Emulsion verdienne à la sauce moléculaire

Par Alice Moraz

Bouffons de l’opéra / de et mis en scène par Benjamin Knobil / Café–restaurant l’Alhambar à Genève / 15 octobre 2016

©Alice Moraz
©Alice Moraz

Le metteur en scène franco-américain Benjamin Knobil présente au cœur du café-restaurant l’Alhambar, un vaudeville inspiré de La Traviata de Verdi : une opérette moderne et pleine de saveurs qui parle cuisine et amour. 

Plus universel que l’amour ? Plus tragique que les querelles de familles ? Impossible. Et pourtant, les quatre comédiens de Bouffons de l’opéra nous servent (presque sur assiette) une version remixée de l’histoire de Violetta, l’héroïne atteinte de tuberculose dans l’opéra de Verdi. Ici, un mal bien plus actuel touche la jeune première : la maladie de Kreuztfeld Jacob, dite aussi maladie de la vache folle.

Elle, Violetta (Aude Gillieron), cuisinière et propriétaire d’un restaurant bio et moléculaire, a fait de la nourriture saine son combat. Lui, Alfredo (Simon Bonvin), fils de l’industriel Lèselé est héritier de la multinationale familiale. Entre les deux ? Le coup de foudre. Mais c’est sans compter le père, Germont Lèselé (Benjamin Knobil), pour qui produits industriels et cuisine bio forment à coup sûr un mélange explosif. Entre les trois, Gaston : chef musical, compositeur et entremetteur. Si la trame est reconnaissable, l’échappée est autant gustative que narrative.

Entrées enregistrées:

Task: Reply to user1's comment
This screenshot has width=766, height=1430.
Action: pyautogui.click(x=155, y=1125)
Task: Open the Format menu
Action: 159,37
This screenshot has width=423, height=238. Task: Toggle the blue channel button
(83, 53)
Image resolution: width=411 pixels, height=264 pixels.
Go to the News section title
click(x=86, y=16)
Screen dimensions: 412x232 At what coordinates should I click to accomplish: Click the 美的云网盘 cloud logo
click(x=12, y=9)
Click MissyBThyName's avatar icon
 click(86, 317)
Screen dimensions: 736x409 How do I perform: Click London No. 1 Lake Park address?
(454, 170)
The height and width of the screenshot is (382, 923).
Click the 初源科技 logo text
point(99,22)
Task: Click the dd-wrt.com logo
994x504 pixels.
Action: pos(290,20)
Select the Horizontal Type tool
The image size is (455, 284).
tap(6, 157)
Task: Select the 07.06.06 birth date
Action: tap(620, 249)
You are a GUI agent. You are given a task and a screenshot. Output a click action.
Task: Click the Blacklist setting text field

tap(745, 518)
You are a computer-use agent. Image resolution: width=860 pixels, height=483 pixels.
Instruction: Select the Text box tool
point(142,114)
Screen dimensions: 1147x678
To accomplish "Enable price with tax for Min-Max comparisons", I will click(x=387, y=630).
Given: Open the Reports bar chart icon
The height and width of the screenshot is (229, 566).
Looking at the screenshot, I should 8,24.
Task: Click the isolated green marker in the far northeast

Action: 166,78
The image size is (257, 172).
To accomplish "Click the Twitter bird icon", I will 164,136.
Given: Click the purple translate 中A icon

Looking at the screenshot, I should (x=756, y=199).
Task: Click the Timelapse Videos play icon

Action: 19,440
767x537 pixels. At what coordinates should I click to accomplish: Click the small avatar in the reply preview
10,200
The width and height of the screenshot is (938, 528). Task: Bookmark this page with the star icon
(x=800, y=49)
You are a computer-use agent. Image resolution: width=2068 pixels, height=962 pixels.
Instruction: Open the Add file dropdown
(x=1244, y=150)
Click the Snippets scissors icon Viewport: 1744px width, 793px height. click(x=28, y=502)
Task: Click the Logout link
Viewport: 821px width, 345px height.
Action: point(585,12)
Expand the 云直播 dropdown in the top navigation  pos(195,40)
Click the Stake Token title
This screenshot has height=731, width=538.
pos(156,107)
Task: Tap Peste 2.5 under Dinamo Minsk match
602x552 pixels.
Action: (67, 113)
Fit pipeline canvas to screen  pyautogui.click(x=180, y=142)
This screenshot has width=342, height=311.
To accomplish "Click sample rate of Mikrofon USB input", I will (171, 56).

**CONSIGNES DE TRAVAIL:**
A. Indiquez si chacune des affirmations suivantes concorde avec le texte sur Bouffons de l’opéra, en répondant par oui ou par non et en citant les mots du texte qui tranchent. (i) Benjamin Knobil joue lui-même le père d’Alfredo. (ii) Dans cette version, Violetta est atteinte de tuberculose. (iii) La pièce réunit quatre comédiens.
B. Relevez tous les personnages de la pièce que nomme le texte sur Bouffons de l’opéra.
C. Poursuivez le texte sur Bouffons de l’opéra après sa dernière phrase.

**RÉSULTATS OBTENUS:**
A.
(i) Oui : « Mais c’est sans compter le père, Germont Lèselé (Benjamin Knobil) ».
(ii) Non : « Ici, un mal bien plus actuel touche la jeune première : la maladie de Kreuztfeld Jacob ».
(iii) Oui : « les quatre comédiens de Bouffons de l’opéra ».

B. Violetta, Alfredo, Germont Lèselé, Gaston.

C.
Cette opérette se joue généralement dans les salles à manger ou les bars des théâtres qui l’accueillent : ce jour-là, l’espace vitré d’un bar genevois dans le cadre de la Fête du Théâtre de Genève. Lee Maddeford, le compositeur et pianiste, ciselle les notes de manière pétillante, déstructurée ou douce-amère. Ses mélodies oscillent entre le jazzy et le mélancolique, le tout remis au goût du jour avec l’incorporation de paroles en anglais par les comédiens. On saluera d’ailleurs la qualité vocale de ces derniers. Un habile travail de la langue et des mots ainsi qu’une métaphore culinaire filée durant tout le spectacle finissent de nous mettre l’eau à la bouche. La fin sera tragique. Car comme le dit Germont Lèselé : « Qu’importe le goût, le progrès a un coût ». Cependant, plus important encore que l’issue du spectacle, c’est une question actuelle qui se cuisine en filigrane. Cette adaptation nous fait réfléchir à nos habitudes alimentaires et à l’uniformisation des goûts prônée par les industriels de la branche.

Au menu, un moment musical et théâtral tout en légèreté malgré le drame de la situation.